Moka 1 Cup wrote:I dissolve 19 grams of potassium bicarbonate in 250 ml of H2O. Then with this solution I prepare 5ml ice cubes. When I have to prepare a gallon of solution for the machine I just drop one ice cube in the water. The final solution typically gives me 55-65 TDS.
For H20 I use a Zerowater pitcher (which gives me 0 TDS).
That's one good way of making the full strength R Pavlis water, which is 100 mg/L of potassium bicarbonate.

Forgive me but I can't resist adding a little chemistry discussion that might be interesting or useful to know ...

Note that the actual total dissolved solids here is clearly 100 ppm (because it has 100 mg of mineral dissolved in a liter). But it's nevertheless true that it would read about 60 ppm on a typical inexpensive TDS meter (NaCl calibrated with factor of 0.5).
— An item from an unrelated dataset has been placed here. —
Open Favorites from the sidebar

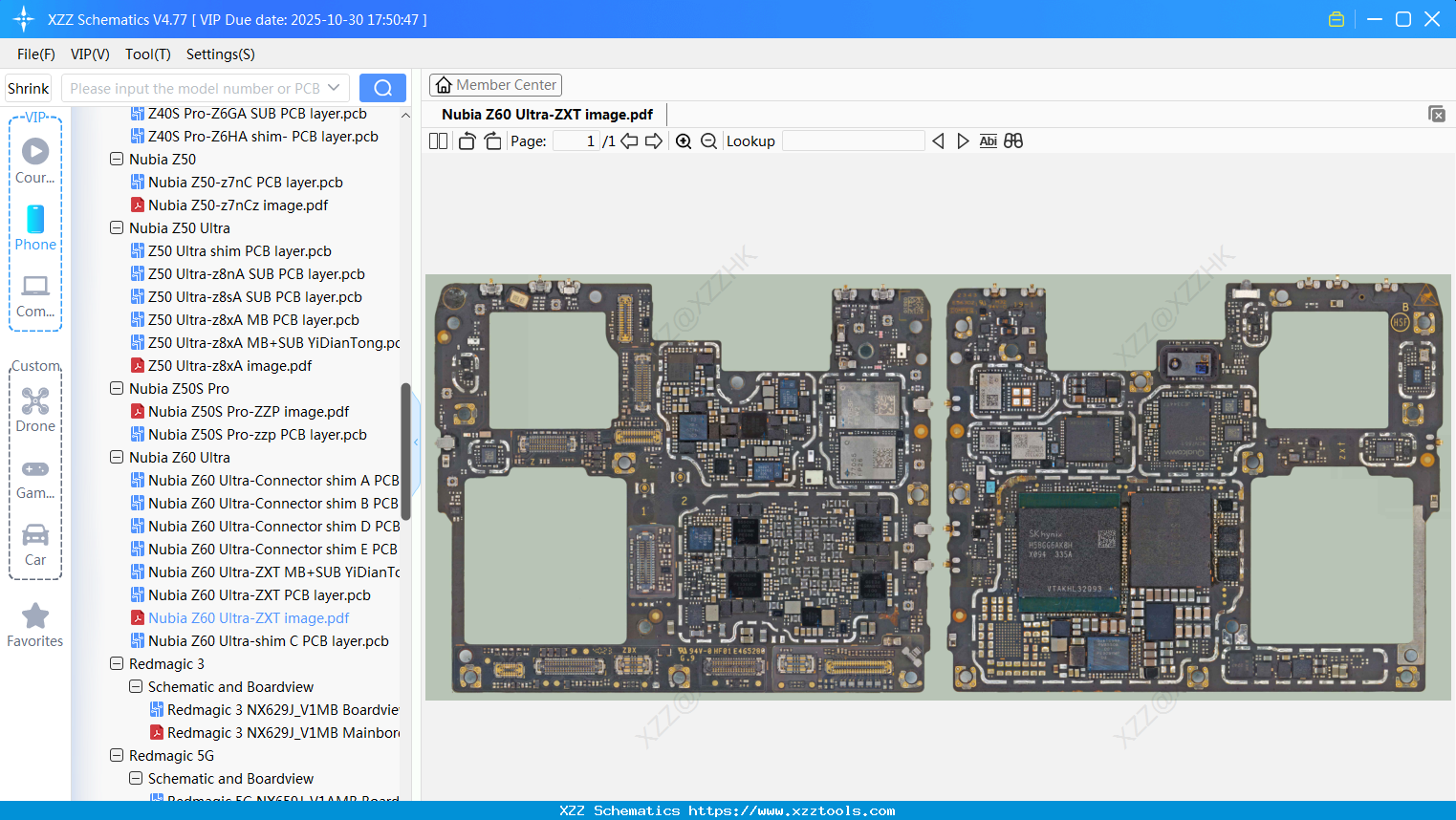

The difference is just due to TDS meters measuring conductivity as a rough estimate of dissolved solids, and different minerals can have very different conductivities. A TDS meter calibrated to a 4-4-2 solution with a calibration factor of 0.7 would read about 80 ppm on this water.

The alkalinity of this 100 mg/L recipe is 50 mg/L as CaCO3 - nicely in agreement with old and new recommendations in SCAA and SCA publications.
(CaCO3 and KHCO3 have about the same molar mass - 100g/mol, but each CaCO3 molecule neutralizes two H⁺ ions, and each KHCO3 molecule neutralizes only one.)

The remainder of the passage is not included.